The social network is tweaking its news feed algorithm to try to show more messages from your closest friends. To do this, however, the company takes a new approach: ask users to tell them directly who their best friends are.
Facebook has always tried to predict who your closest friends are by looking at signals like the ones you interact with most often. But with change, society will explicitly start asking people who are their best friends to incorporate this information into their rankings.
"We started interviewing people on Facebook to ask them to list their closest friends," wrote Facebook. A declaration. "We're looking at patterns that come out of the results, some of which include being tagged on the same pictures, reacting and commenting on the same messages and connecting to the same places – and then we use those templates to inform our algorithm. "

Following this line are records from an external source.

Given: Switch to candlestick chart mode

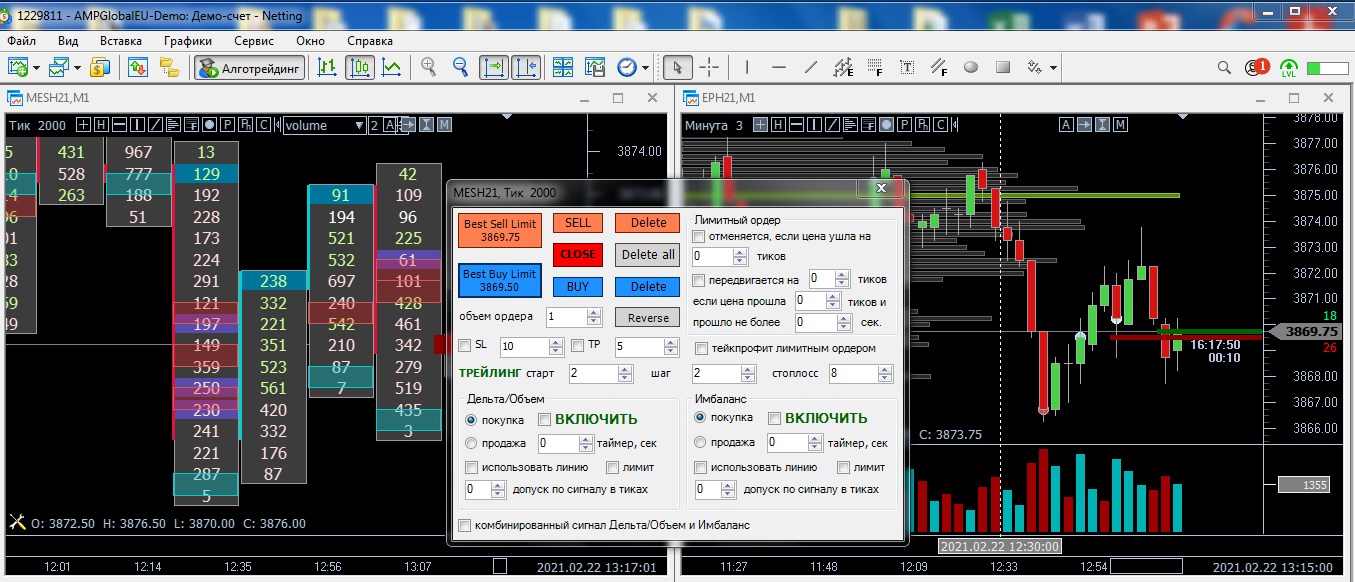Looking at the screenshot, I should [359, 68].
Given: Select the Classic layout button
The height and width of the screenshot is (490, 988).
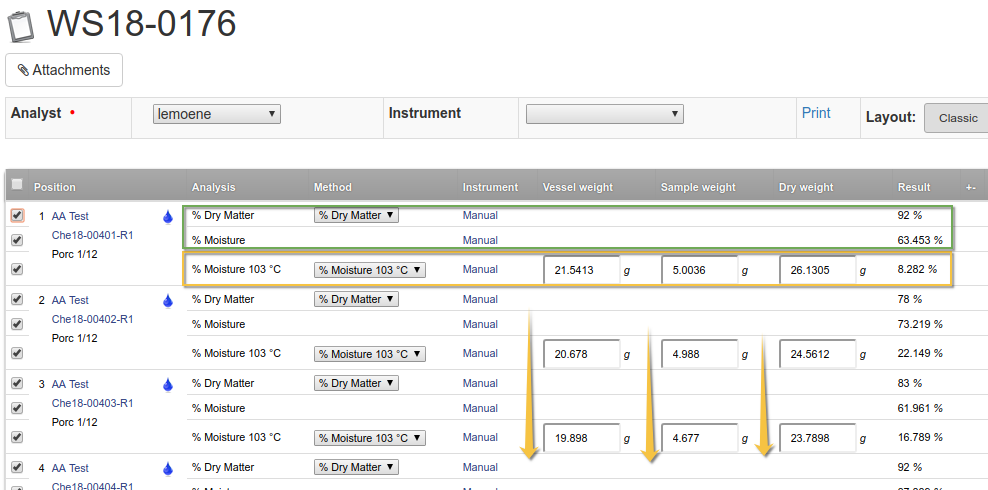Looking at the screenshot, I should pos(957,118).
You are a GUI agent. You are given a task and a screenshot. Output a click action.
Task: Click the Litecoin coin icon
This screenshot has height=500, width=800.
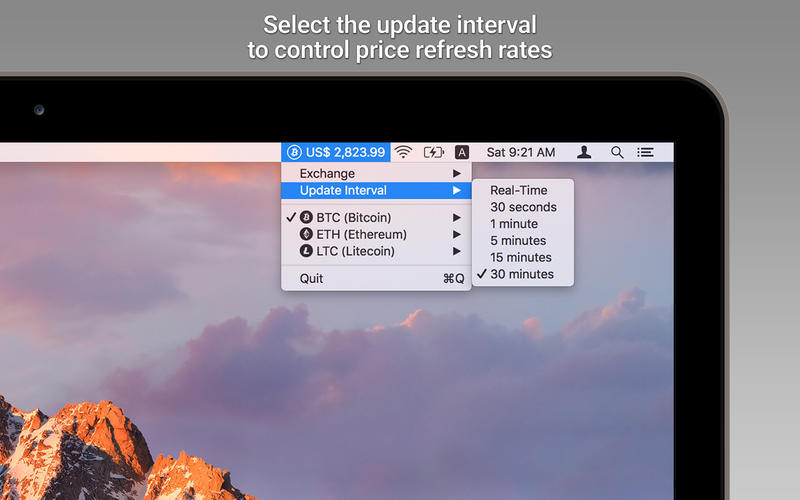pyautogui.click(x=306, y=251)
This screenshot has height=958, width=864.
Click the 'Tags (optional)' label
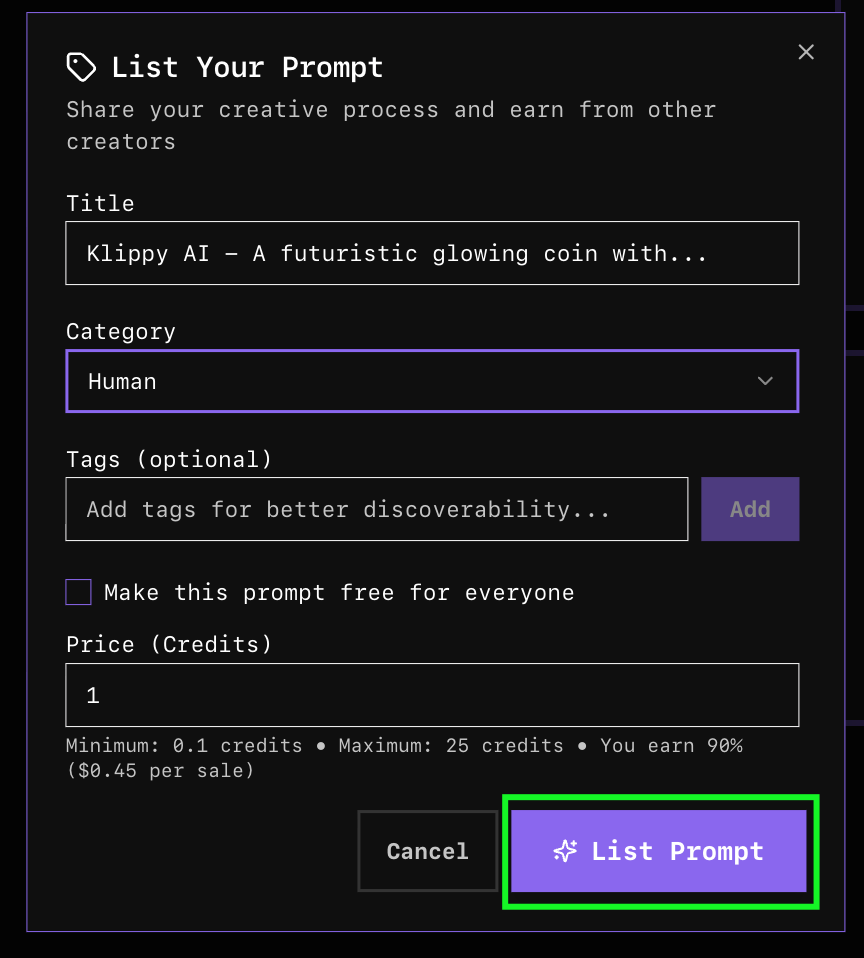[x=169, y=459]
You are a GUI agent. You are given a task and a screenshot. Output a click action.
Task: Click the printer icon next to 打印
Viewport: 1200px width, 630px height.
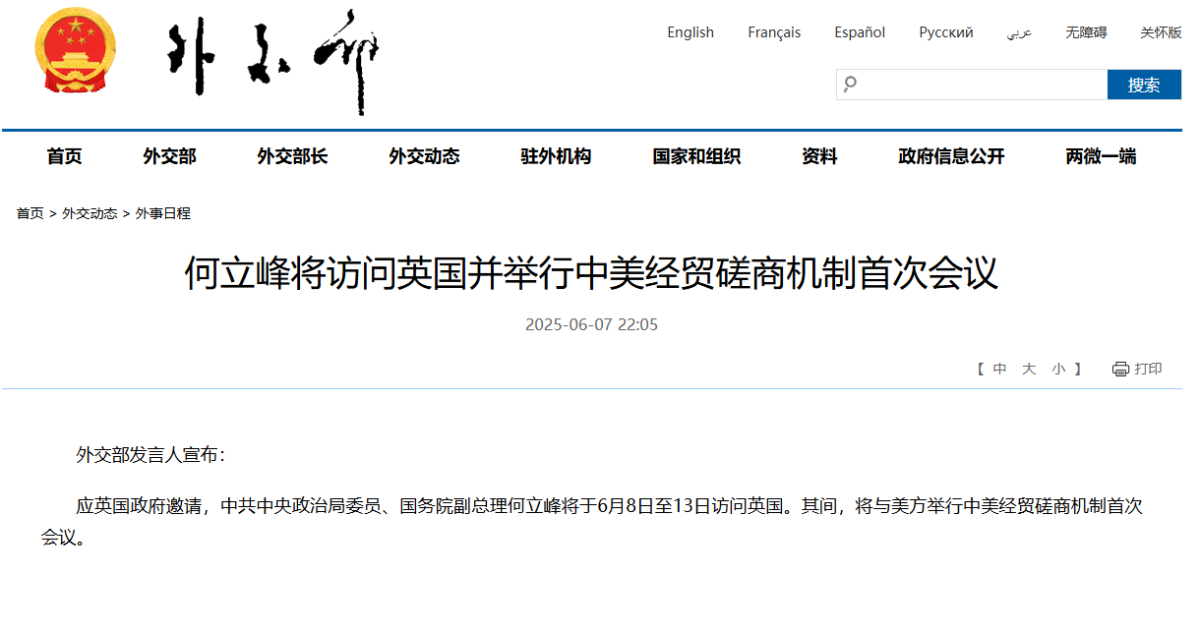point(1120,369)
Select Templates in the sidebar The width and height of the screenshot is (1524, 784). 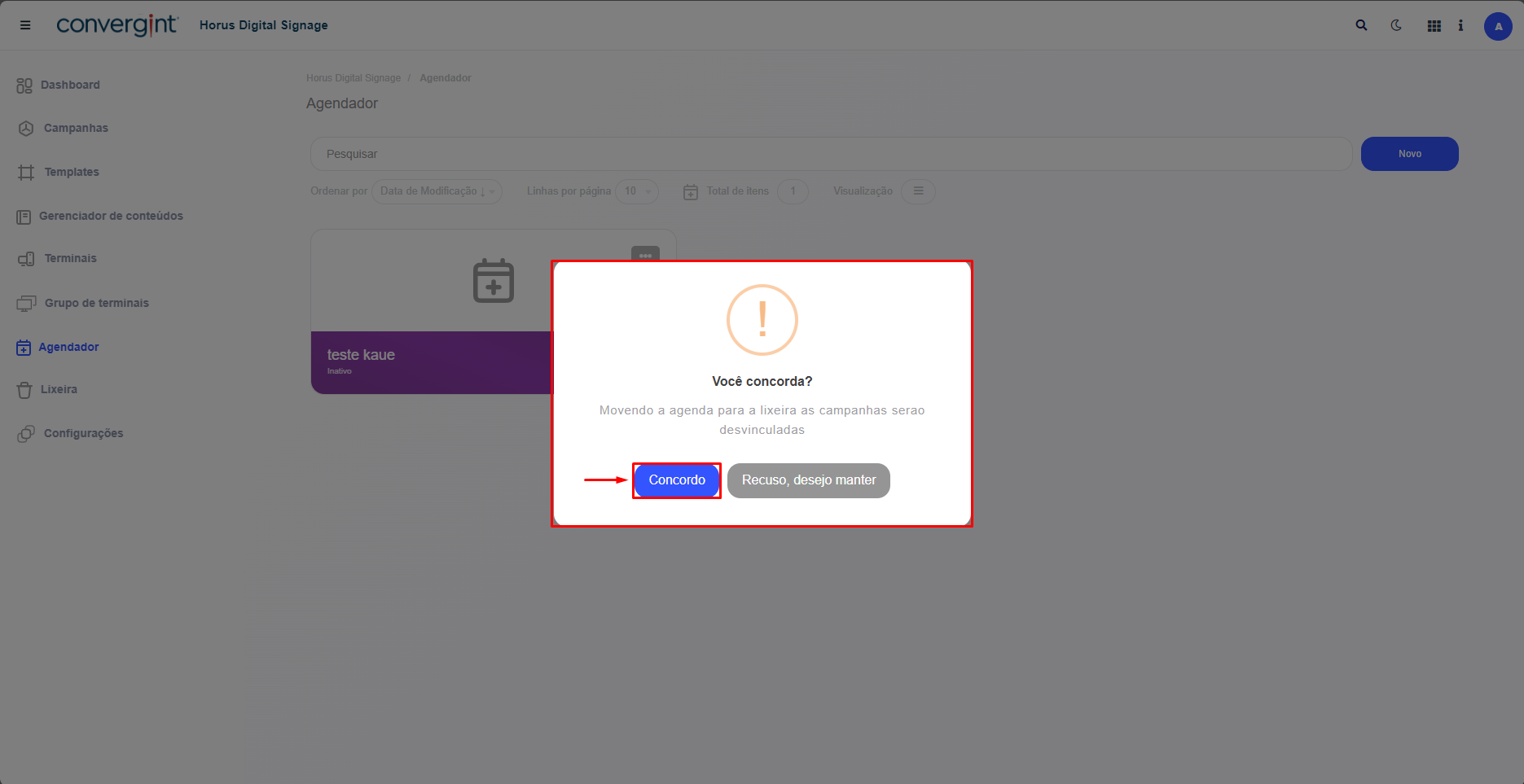coord(72,172)
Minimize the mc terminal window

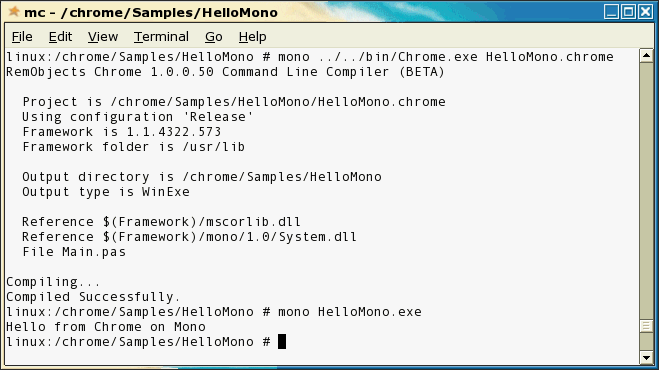[x=612, y=11]
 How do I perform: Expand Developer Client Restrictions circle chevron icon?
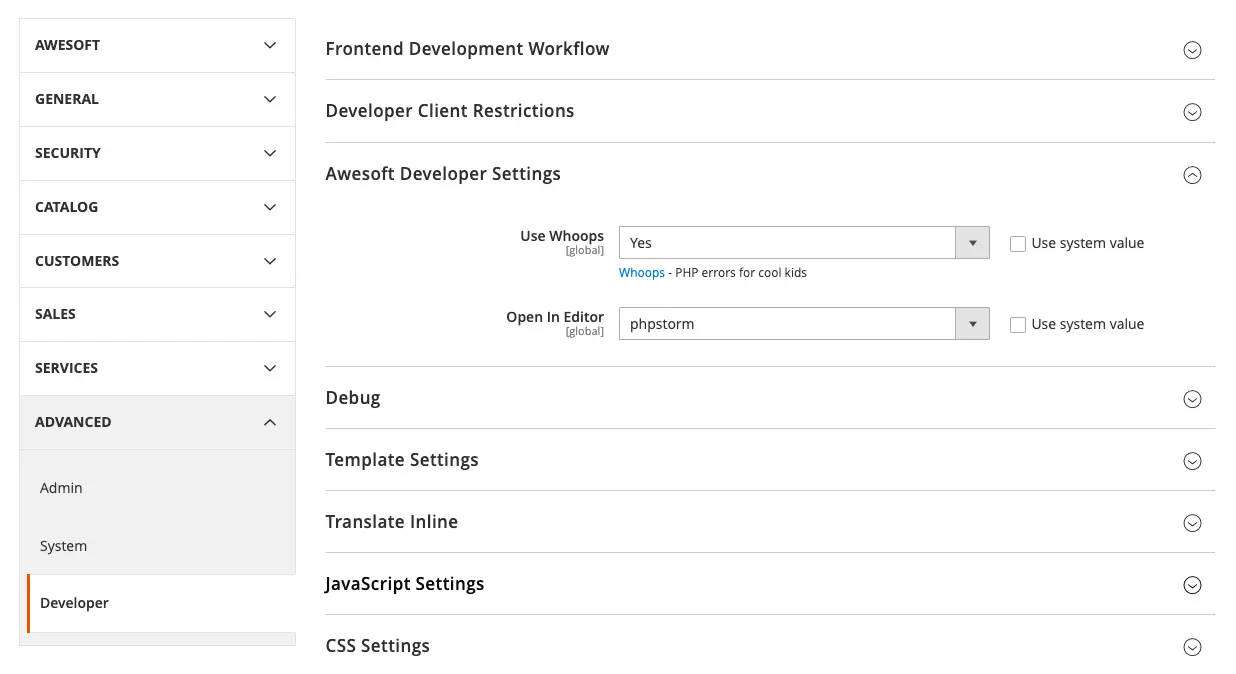(x=1192, y=112)
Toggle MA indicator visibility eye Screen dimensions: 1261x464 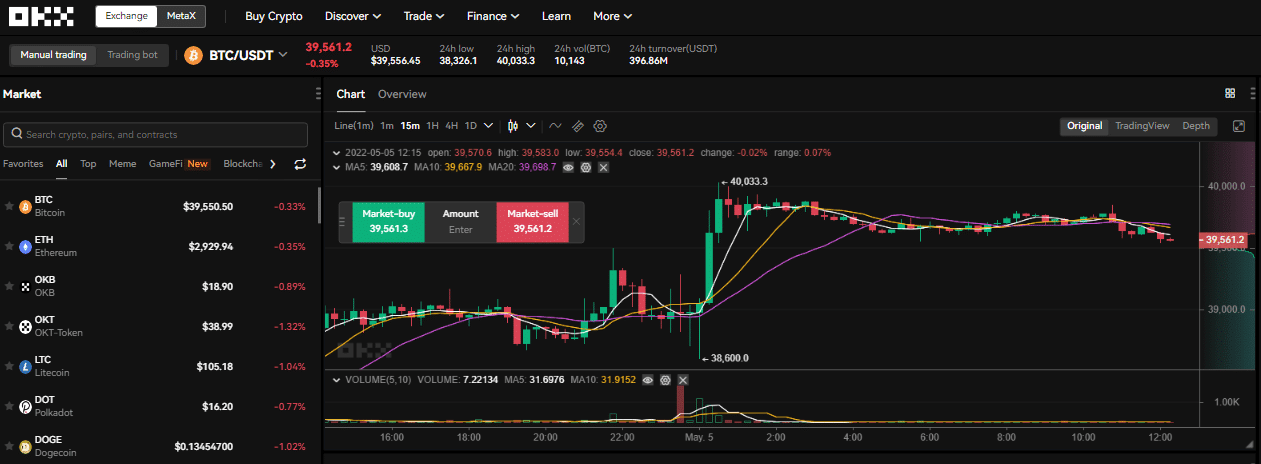click(x=568, y=167)
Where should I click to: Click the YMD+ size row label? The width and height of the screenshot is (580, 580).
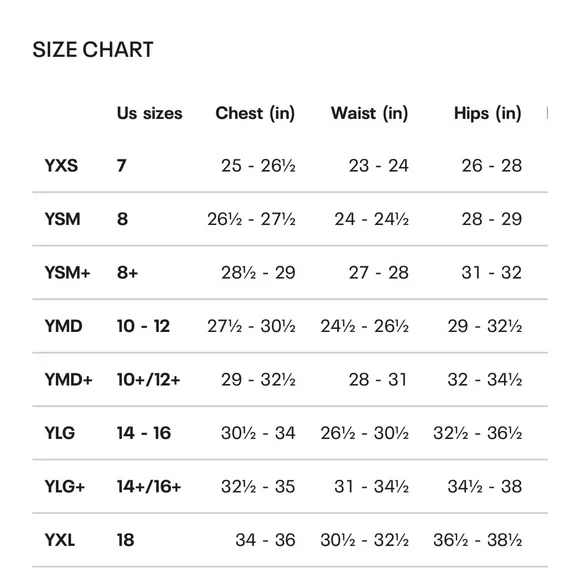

The company said the change was meant to improve the relevance and that did not mean you would see more friend content. "
But the update says a lot about how Facebook is thinking about News Feed's future. Last month, the company showed to rethink the application and the website This puts less emphasis on News Feed to display more content from groups and stories. And Mark Zuckerberg has repeatedly stated that he believed that Facebook users were increasingly geared towards sharing private and ephemeral content.
This is a problem for News Feed, which was built around the idea of mass sharing. And even if the news feed is not going to disappear anytime soon, the fact that "close friends" have more content could help them to feel more relevant.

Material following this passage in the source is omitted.